Kenny, Cameron discuss Crumlin Road parade tensions

Order and politicians plan response to decision banning march past Ardoyne shops

 Drew Nelson, grand secretary of the  Orange Lodge: “Whatever the outcome of our deliberations as an institution, I would again underline that any actions must be both lawful and peaceful. Our traditions are dear to us and are only undermined by violence.”  Photograph: Bryan O’Brien/The Irish Times

Drew Nelson, grand secretary of the Orange Lodge: “Whatever the outcome of our deliberations as an institution, I would again underline that any actions must be both lawful and peaceful. Our traditions are dear to us and are only undermined by violence.” Photograph: Bryan O’Brien/The Irish Times

Mon, Jul 7, 2014, 01:01

Taoiseach Enda Kenny and British prime minister David Cameron have spoken by telephone about the escalating tensions in the North following the Parades Commission decision to ban a contentious parade in north Belfast on the evening of the Twelfth of July.

As Orange Order leaders and unionist politicians plan their “graduated response” to the determination banning Orangemen from parading past the Ardoyne shops on the Crumlin Road next Saturday, the Taoiseach and Mr Cameron spoke yesterday about community and political concerns prompted by the commission’s decision.

The Orange Order is this week holding an emergency meeting of all county and district grand masters to discuss protests against the decision.

Last Thursday unionist leaders pulled out of Stormont talks on parades, the past and flags in protest at the ruling.

First Minister Peter Robinson and Ulster Unionist Party leader Mike Nesbitt, who are co-operating with the Orange Order, also pulled their Ministers out of Friday’s North-South Ministerial Council meeting which was due to have taken place in Dublin Castle. The meeting was postponed.

The Order’s grand secretary Drew Nelson indicated following a peaceful Orange Order Drumcree parade near Portadown yesterday that further protests were likely.

“The Grand Lodge of Ireland will hold an emergency meeting later this week, which will take place in tandem with our ongoing discussions with our unionist partners,” he said.“Whatever the outcome of our deliberations as an institution, I would again underline that any actions must be both lawful and peaceful,” Mr Nelson said. “Our traditions are dear to us and are only undermined by violence.”

Notwithstanding the calls for a calm and peaceful response, there are still anxieties that violence could erupt during and after Saturday’s return Orange parade, as happened last year.

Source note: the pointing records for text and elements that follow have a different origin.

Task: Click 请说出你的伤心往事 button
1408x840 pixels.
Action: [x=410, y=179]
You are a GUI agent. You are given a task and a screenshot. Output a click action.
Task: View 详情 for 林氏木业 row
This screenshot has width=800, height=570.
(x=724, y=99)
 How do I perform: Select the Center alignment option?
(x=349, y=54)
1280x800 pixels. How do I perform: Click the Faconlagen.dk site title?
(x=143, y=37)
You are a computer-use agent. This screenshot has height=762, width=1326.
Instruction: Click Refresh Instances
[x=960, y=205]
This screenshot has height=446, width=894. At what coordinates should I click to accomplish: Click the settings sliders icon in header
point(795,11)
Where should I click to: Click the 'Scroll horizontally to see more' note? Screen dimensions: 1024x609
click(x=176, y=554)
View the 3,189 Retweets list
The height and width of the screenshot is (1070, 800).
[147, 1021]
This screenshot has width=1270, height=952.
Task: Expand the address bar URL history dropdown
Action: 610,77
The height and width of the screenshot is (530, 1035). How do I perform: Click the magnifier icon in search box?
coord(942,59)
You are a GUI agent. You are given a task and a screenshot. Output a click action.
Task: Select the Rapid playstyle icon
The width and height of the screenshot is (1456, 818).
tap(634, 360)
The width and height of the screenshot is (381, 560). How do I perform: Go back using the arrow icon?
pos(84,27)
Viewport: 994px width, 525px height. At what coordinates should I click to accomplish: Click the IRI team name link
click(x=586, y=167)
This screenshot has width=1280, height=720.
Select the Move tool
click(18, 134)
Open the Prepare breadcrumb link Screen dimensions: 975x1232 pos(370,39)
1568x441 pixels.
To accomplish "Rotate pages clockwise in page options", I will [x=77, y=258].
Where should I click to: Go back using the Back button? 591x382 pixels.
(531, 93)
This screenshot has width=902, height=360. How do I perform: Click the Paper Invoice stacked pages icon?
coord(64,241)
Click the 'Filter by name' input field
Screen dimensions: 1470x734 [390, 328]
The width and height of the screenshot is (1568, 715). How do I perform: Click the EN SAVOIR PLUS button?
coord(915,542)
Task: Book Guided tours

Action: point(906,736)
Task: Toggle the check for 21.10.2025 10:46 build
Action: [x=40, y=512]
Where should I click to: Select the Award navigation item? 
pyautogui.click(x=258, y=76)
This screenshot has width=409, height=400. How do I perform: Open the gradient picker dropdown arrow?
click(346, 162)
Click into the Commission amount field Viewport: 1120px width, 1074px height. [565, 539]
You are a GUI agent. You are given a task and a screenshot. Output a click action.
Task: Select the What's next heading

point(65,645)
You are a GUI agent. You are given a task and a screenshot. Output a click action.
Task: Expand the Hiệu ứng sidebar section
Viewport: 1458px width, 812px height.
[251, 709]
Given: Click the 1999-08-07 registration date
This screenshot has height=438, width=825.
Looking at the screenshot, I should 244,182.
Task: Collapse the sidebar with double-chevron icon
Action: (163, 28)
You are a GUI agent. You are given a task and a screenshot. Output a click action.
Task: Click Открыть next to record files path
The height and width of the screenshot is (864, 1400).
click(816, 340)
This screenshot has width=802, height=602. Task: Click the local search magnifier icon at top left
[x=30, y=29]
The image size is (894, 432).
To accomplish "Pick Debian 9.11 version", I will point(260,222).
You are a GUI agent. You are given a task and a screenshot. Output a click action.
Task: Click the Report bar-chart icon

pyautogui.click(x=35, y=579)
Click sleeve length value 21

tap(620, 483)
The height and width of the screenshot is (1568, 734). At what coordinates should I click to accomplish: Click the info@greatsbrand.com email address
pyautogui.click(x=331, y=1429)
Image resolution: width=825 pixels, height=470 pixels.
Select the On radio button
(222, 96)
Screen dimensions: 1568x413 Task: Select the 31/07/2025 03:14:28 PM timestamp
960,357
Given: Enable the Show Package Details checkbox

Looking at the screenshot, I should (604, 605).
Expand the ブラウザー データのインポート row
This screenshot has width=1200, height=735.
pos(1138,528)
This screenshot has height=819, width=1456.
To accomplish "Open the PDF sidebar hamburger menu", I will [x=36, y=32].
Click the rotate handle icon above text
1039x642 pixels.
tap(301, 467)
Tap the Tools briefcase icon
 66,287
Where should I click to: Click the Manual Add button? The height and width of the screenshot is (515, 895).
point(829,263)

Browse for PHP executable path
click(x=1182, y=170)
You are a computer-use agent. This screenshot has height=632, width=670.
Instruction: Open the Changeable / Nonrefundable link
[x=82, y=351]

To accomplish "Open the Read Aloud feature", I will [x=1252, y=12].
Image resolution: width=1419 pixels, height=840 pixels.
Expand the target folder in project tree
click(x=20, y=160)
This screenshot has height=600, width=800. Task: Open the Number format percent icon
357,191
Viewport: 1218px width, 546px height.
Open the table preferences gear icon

Mr Kenny and Mr Cameron discussed these concerns yesterday for 10-15 minutes. In the context of heightened tensions and the possibility of violence, a Government spokesman said both leaders agreed that there was an onus on all parties to ensure thatthe situation remained calm in the run-up to the peak of the marching season. The spokesman added that both men had also given their unflinching support for the Northern institutions and all agreements as they existed.

During the course of the conversation, they emphasised that nothing could be resolved without dialogue and that ending dialogue could not provide an answer to any of the outstanding issues.

Sinn Féin Newry and Armagh MP Conor Murphy said the comments of Mr Nelson demonstrated that the Orange Order was “dictating the pace for political unionism”, while Deputy First Minister Martin McGuinness said unionist leaders were “dancing to the tune of the Orange Order”.

SDLP West Belfast assembly member Alex Attwood accused unionist politicians of “playing fast and loose with devolution” in their protests against the commission’s determination. A resolute response was required and the British and Irish governments, together with the US administration, must become centrally involved, he added.